Since the autumn, it has become clear that £35 million less than provided will be needed to meet transitional costs of local government reorganisation. I have decided that it would be appropriate to increase grant support to local authorities by £35 million to help fund service improvements at a more modest cost in council taxes.
This year's settlement provides an overall increase of 5.8 per cent. in Government grant on top of the substantial increase of 5.5 per cent. given to local authorities in the first year of the Comprehensive Spending Review. We have provided a 5.4 per cent. increase in Education Standard Spending Assessments. We have made it clear that education is the Government's top priority, and we expect councils to pass on this increase to schools, in the expectation that the great majority of schools should receive an increase per pupil at least in line with inflation. In the last three years this Government have increased grant to local authorities by £6 billion—a real terms increase of 7.8 per cent in contrast to the previous three years of a real cut in grant of 4.3 per cent.356W
It is a settlement which has been generally welcomed by local authorities. We had already provided them with greater predictability by announcing three spending totals in the Comprehensive Spending Review, which sets out further increases in the pipeline for the 2001–02 settlement. We had also given them more responsibility for their spending decisions, by abolishing crude and universal capping.

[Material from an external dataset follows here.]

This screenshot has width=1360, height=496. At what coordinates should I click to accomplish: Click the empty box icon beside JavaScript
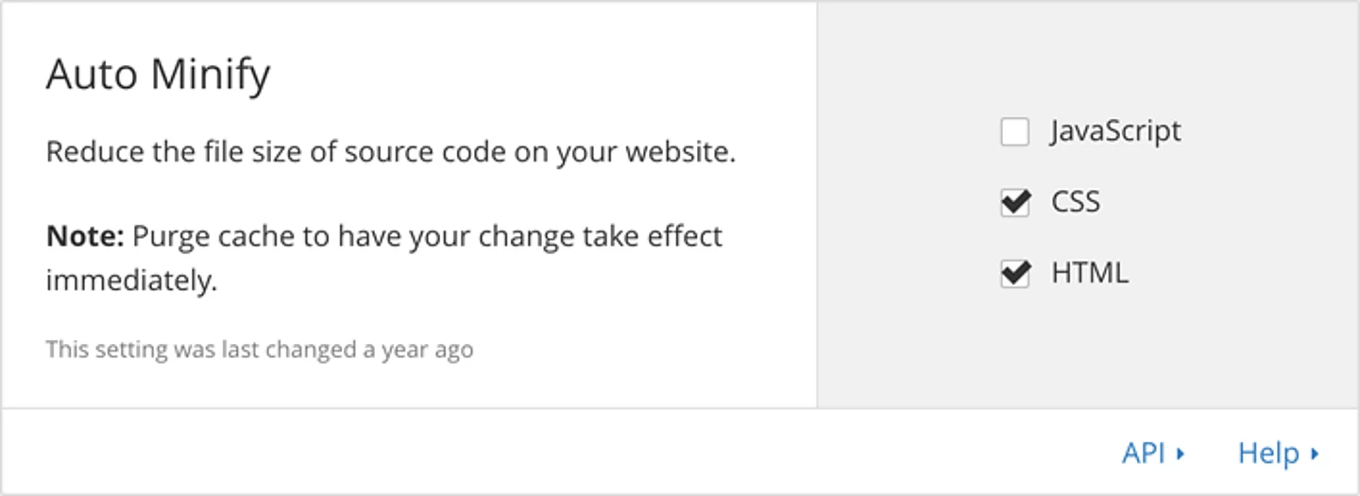[1015, 132]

The settlement ensures that no authority will lose grant next year and local authorities with education and social service responsibilities will receive grant increases of at least 1.5 per cent. It will allow councils to concentrate on their priorities and make the improvements which people wish to see to education and social services. But it also allows them to improve services while continuing the momentum of lower council tax increases.
We hope local authorities will look very carefully at the implications for council tax payers when setting budgets in the coming months.
Local authorities will wish to know that I have received representations from local government on council tax benefit subsidy limitation. I have considered these carefully but decided to make no change to the scheme I proposed on 25 November.
I shall be sending copies of these reports and the Plain English guide to all authorities, together with tables showing each authority's Standard Spending Assessment and its entitlement to RSG, NDR and special grant. I have placed copies of the reports in the Journal Office; and copies of the reports, tables and the guide in the Library.